这个 fill 就是传进来的 list-max-ziplist-size, 具体对应的就是

  • -5: 每个quicklist节点上的ziplist大小不能超过64 Kb。(注:1kb => 1024 bytes)
  • -4: 每个quicklist节点上的ziplist大小不能超过32 Kb。
  • -3: 每个quicklist节点上的ziplist大小不能超过16 Kb。
  • -2: 每个quicklist节点上的ziplist大小不能超过8 Kb。(-2是Redis给出的默认值)也就是上面的 quicklist->fill = -2;
  • -1: 每个quicklist节点上的ziplist大小不能超过4 Kb。

压缩

list-compress-depth这个参数呢是用来配置压缩的,等等压缩是为啥,不是里面已经是压缩表了么,大牛们就是为了性能殚精竭虑,这里考虑到的是一个场景,一般状况下,list 都是两端的访问频率比较高,那么是不是可以对中间的数据进行压缩,那么这个参数就是用来表示

/* depth of end nodes not to compress;0=off */
  • 0,代表不压缩,默认值
  • 1,两端各一个节点不压缩
  • 2,两端各两个节点不压缩
  • … 依次类推
    压缩后的 ziplist 就会变成 quicklistLZF,然后替换 zl 指针,这里使用的是 LZF 压缩算法,压缩后的 quicklistLZF 中的 compressed 也是个柔性数组,压缩后的 ziplist 整个就放进这个柔性数组

插入过程

简单说下插入元素的过程

/* Wrapper to allow argument-based switching between HEAD/TAIL pop */
void quicklistPush(quicklist *quicklist, void *value, const size_t sz,
                   int where) {
    if (where == QUICKLIST_HEAD) {
        quicklistPushHead(quicklist, value, sz);
    } else if (where == QUICKLIST_TAIL) {
        quicklistPushTail(quicklist, value, sz);
    }
}

/* Add new entry to head node of quicklist.

条目坐标数据:
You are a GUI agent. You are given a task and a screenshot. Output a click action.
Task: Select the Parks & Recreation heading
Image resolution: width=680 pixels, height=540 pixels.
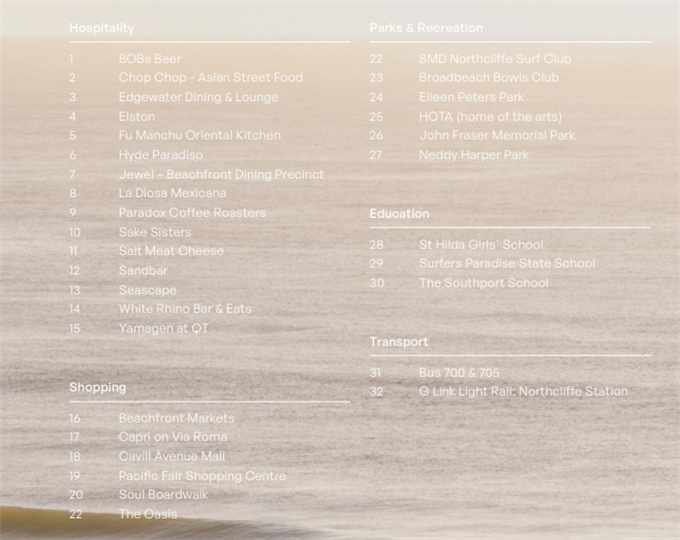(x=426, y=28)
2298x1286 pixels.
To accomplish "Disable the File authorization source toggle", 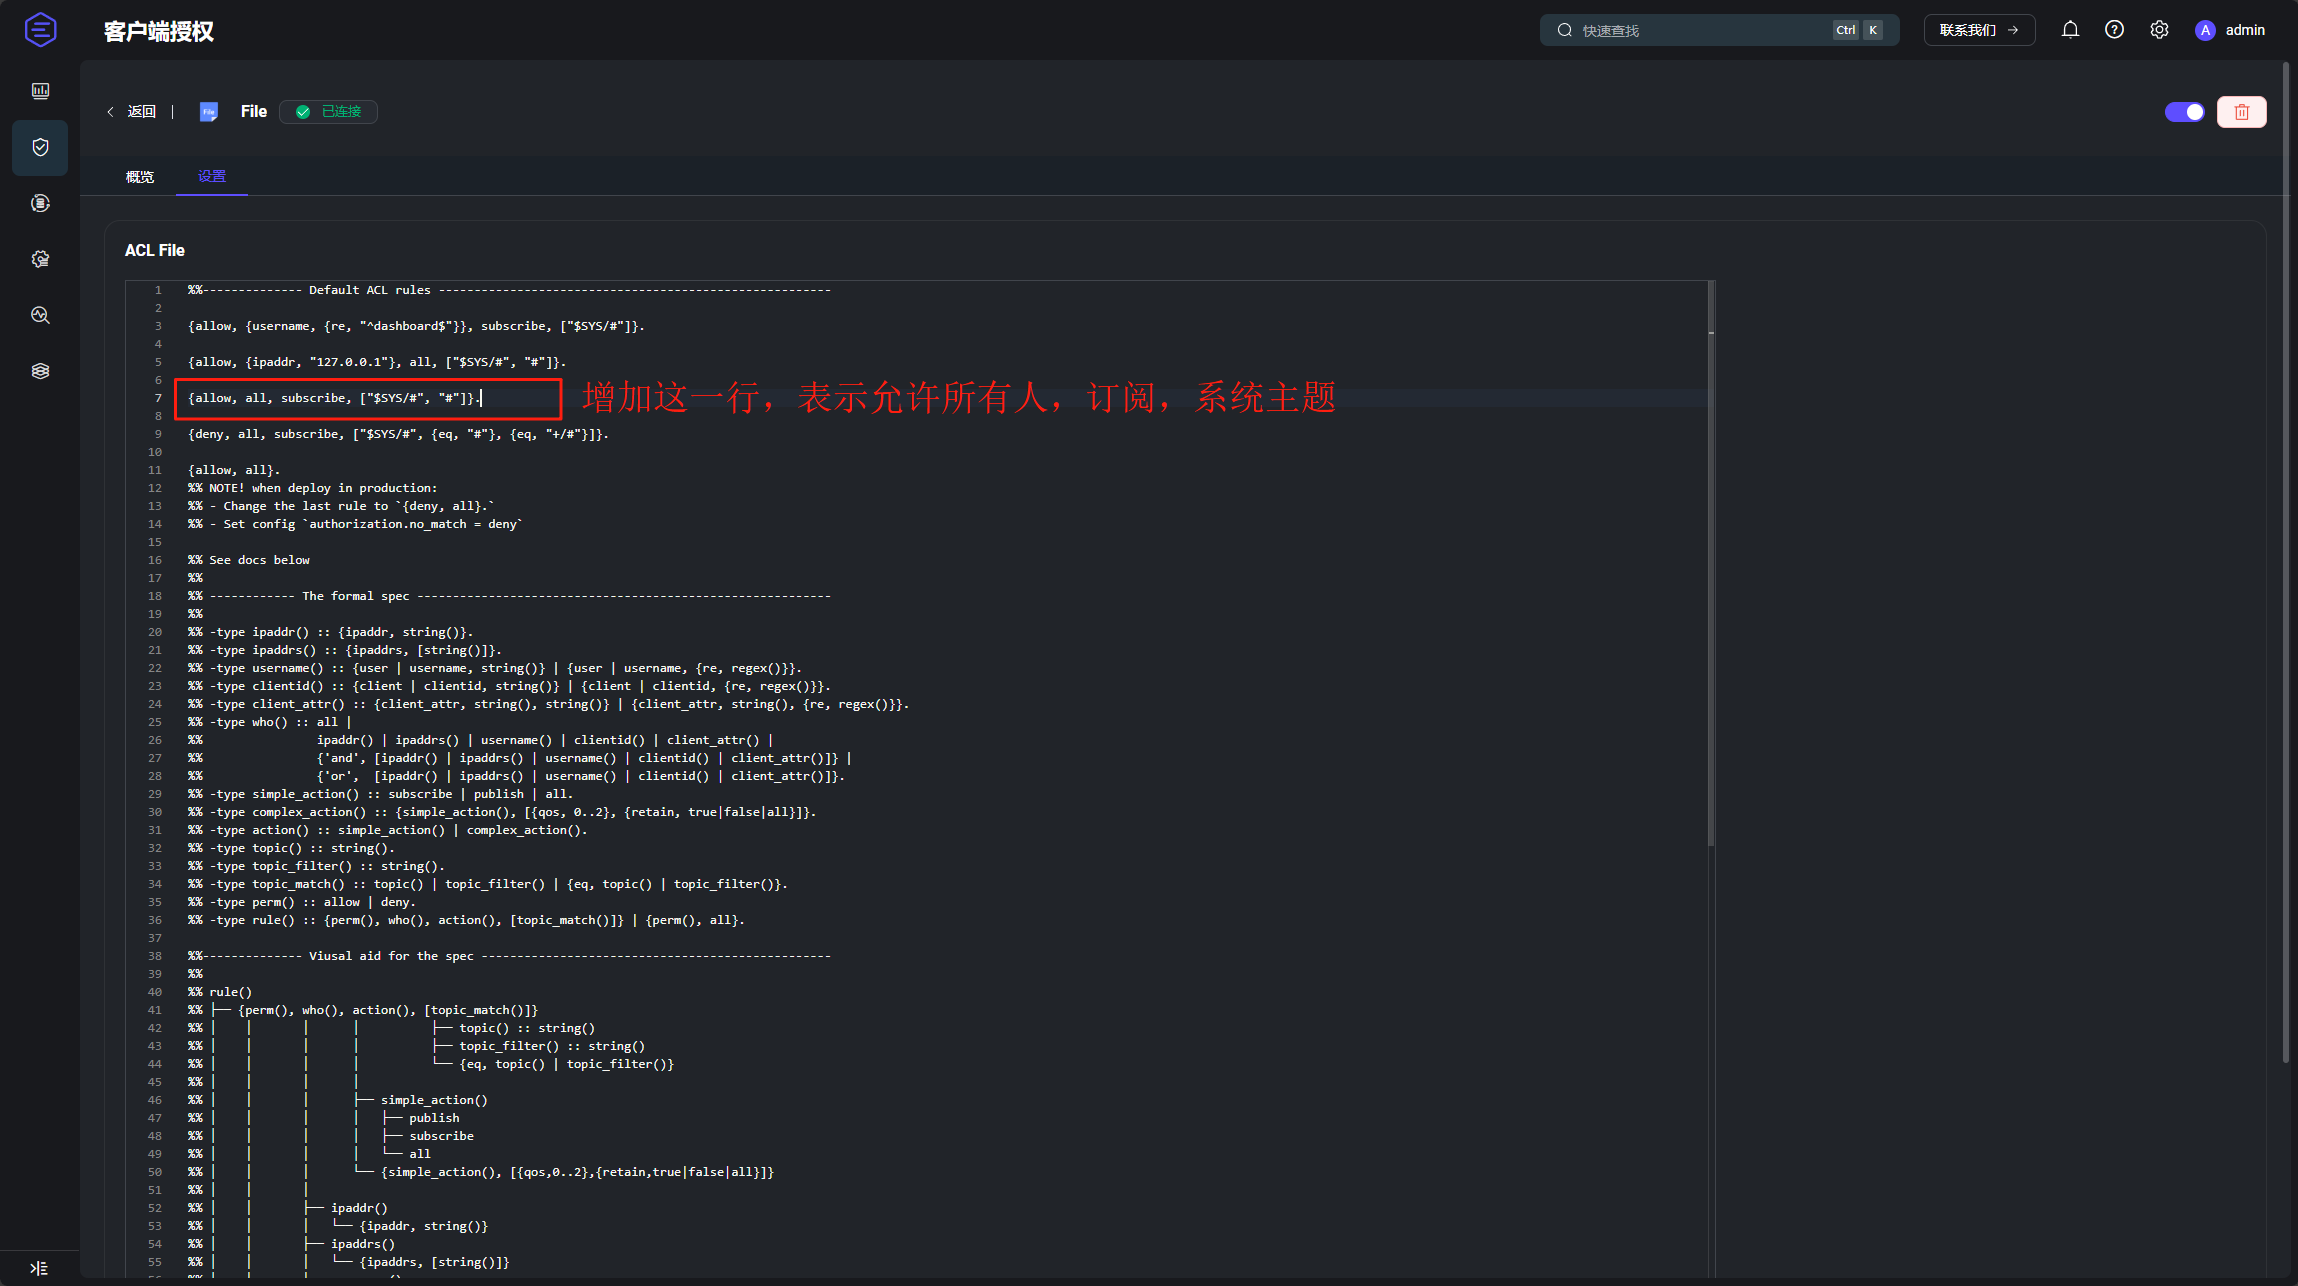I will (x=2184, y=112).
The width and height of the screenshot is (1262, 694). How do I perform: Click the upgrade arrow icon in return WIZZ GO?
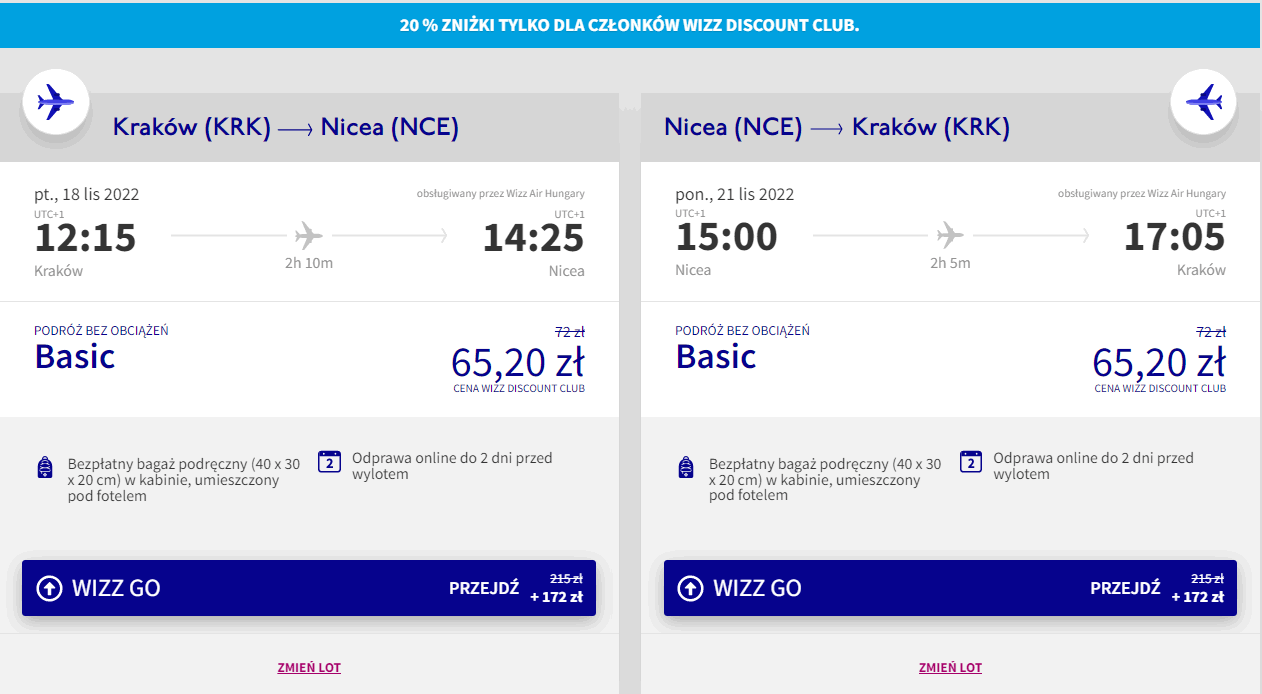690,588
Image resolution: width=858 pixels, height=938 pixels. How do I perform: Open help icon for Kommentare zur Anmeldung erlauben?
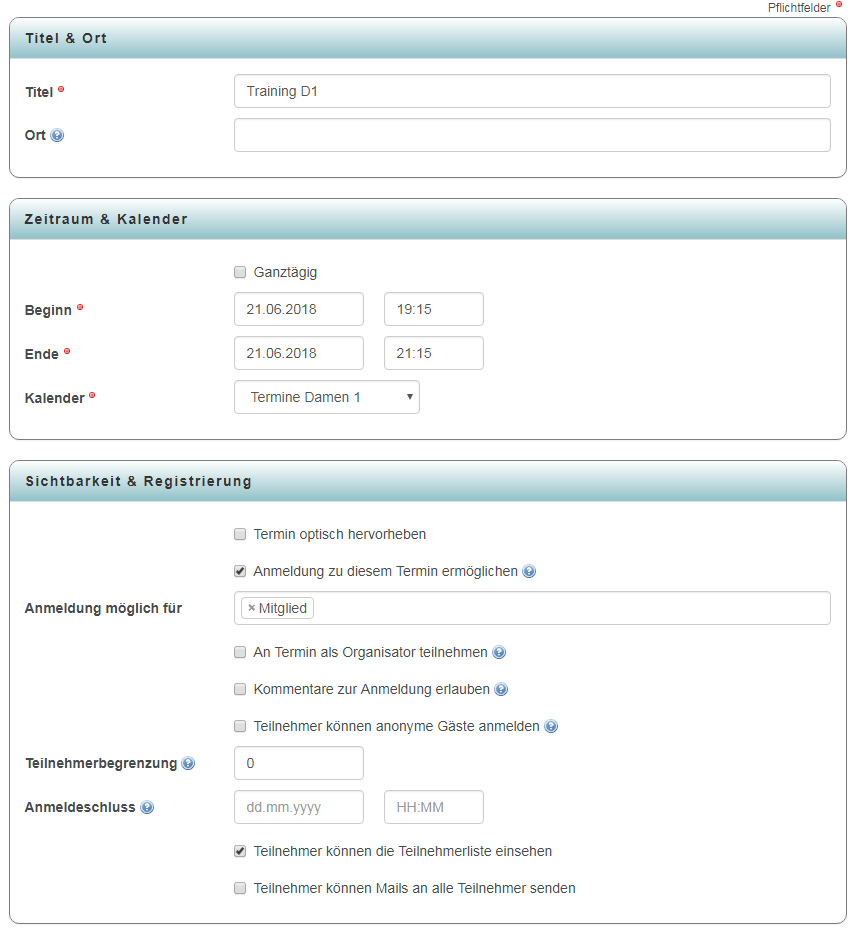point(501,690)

任务说明: 把这段讲 Redis quicklist 的文本从头到尾一字不改地重复一遍。 只依据这段文本作答。

完整答案:
这个 fill 就是传进来的 list-max-ziplist-size, 具体对应的就是

  • -5: 每个quicklist节点上的ziplist大小不能超过64 Kb。(注:1kb => 1024 bytes)
  • -4: 每个quicklist节点上的ziplist大小不能超过32 Kb。
  • -3: 每个quicklist节点上的ziplist大小不能超过16 Kb。
  • -2: 每个quicklist节点上的ziplist大小不能超过8 Kb。(-2是Redis给出的默认值)也就是上面的 quicklist->fill = -2;
  • -1: 每个quicklist节点上的ziplist大小不能超过4 Kb。

压缩

list-compress-depth这个参数呢是用来配置压缩的,等等压缩是为啥,不是里面已经是压缩表了么,大牛们就是为了性能殚精竭虑,这里考虑到的是一个场景,一般状况下,list 都是两端的访问频率比较高,那么是不是可以对中间的数据进行压缩,那么这个参数就是用来表示

/* depth of end nodes not to compress;0=off */
  • 0,代表不压缩,默认值
  • 1,两端各一个节点不压缩
  • 2,两端各两个节点不压缩
  • … 依次类推
    压缩后的 ziplist 就会变成 quicklistLZF,然后替换 zl 指针,这里使用的是 LZF 压缩算法,压缩后的 quicklistLZF 中的 compressed 也是个柔性数组,压缩后的 ziplist 整个就放进这个柔性数组

插入过程

简单说下插入元素的过程

/* Wrapper to allow argument-based switching between HEAD/TAIL pop */
void quicklistPush(quicklist *quicklist, void *value, const size_t sz,
                   int where) {
    if (where == QUICKLIST_HEAD) {
        quicklistPushHead(quicklist, value, sz);
    } else if (where == QUICKLIST_TAIL) {
        quicklistPushTail(quicklist, value, sz);
    }
}

/* Add new entry to head node of quicklist.